Copy out everything in the entries from the line containing "The width and" down to the line containing "legend-label-collared: Collared is", with both of those lines included. Leave the pictures out of your copy.

-------- Input records

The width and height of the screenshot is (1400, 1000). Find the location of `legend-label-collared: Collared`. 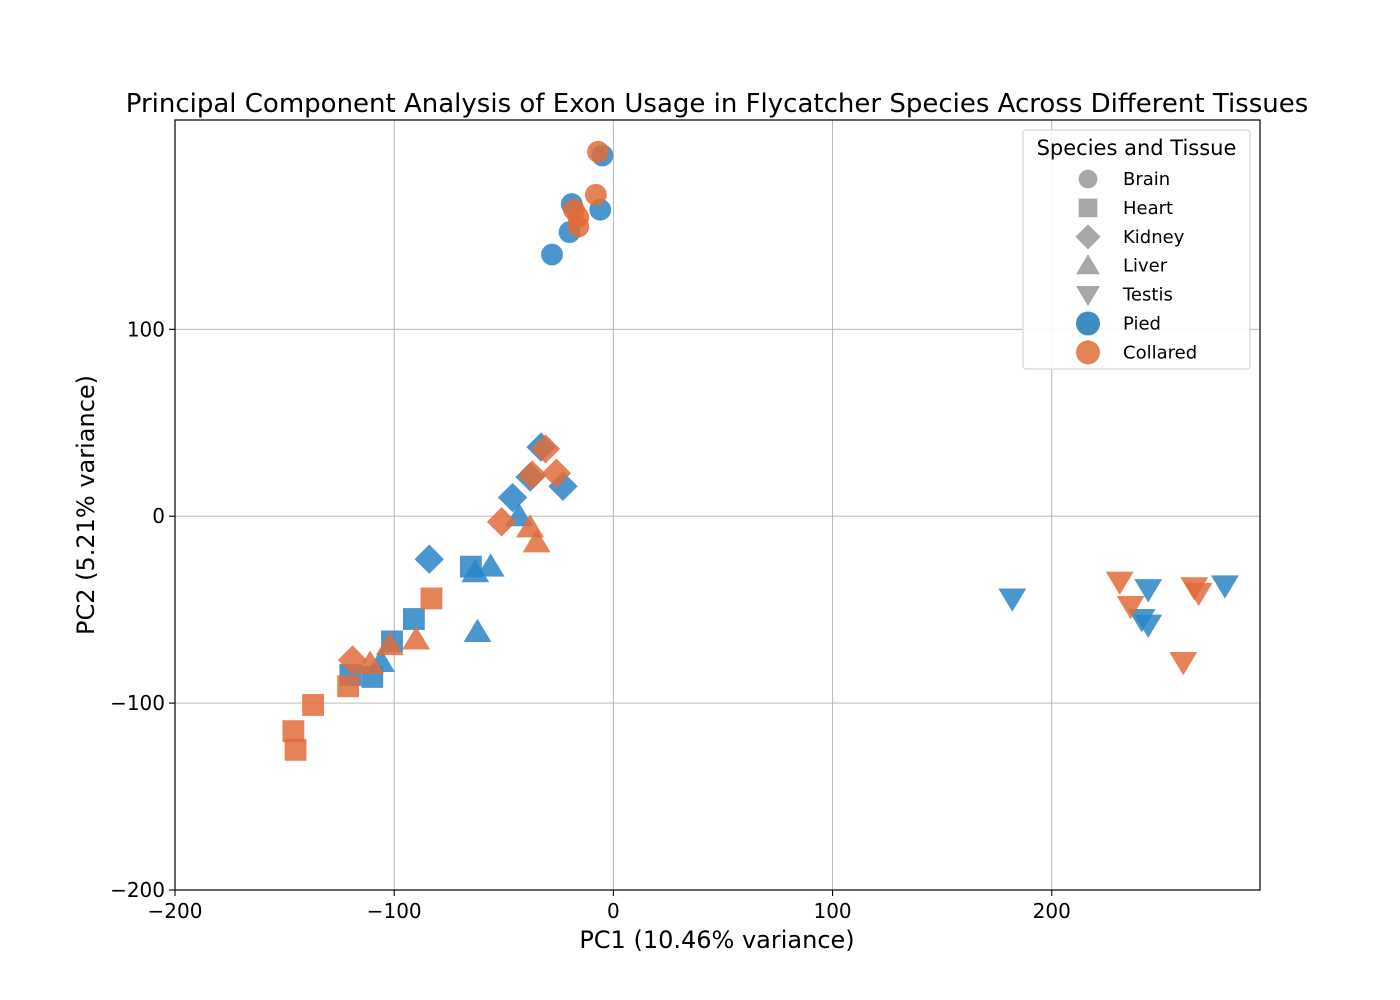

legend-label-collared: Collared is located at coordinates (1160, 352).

----------------
-------- Input records

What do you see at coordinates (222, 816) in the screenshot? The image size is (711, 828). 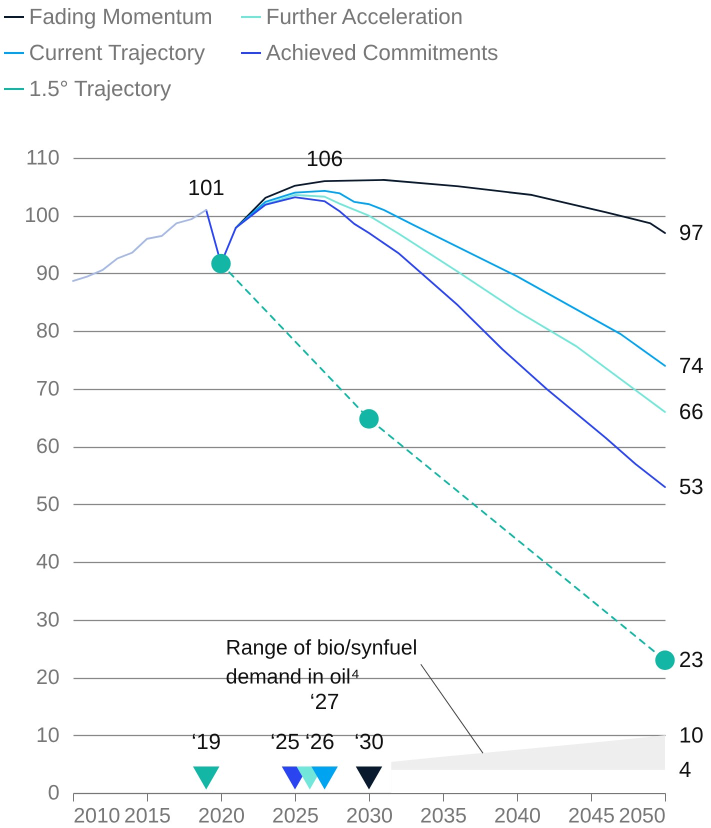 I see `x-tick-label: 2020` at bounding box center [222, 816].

----------------
-------- Input records

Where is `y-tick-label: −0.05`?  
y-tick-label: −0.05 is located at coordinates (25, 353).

----------------

## [Solution to this problem]
The width and height of the screenshot is (1400, 1000). Find the location of `legend-label-collared: Collared`. 

legend-label-collared: Collared is located at coordinates (1160, 352).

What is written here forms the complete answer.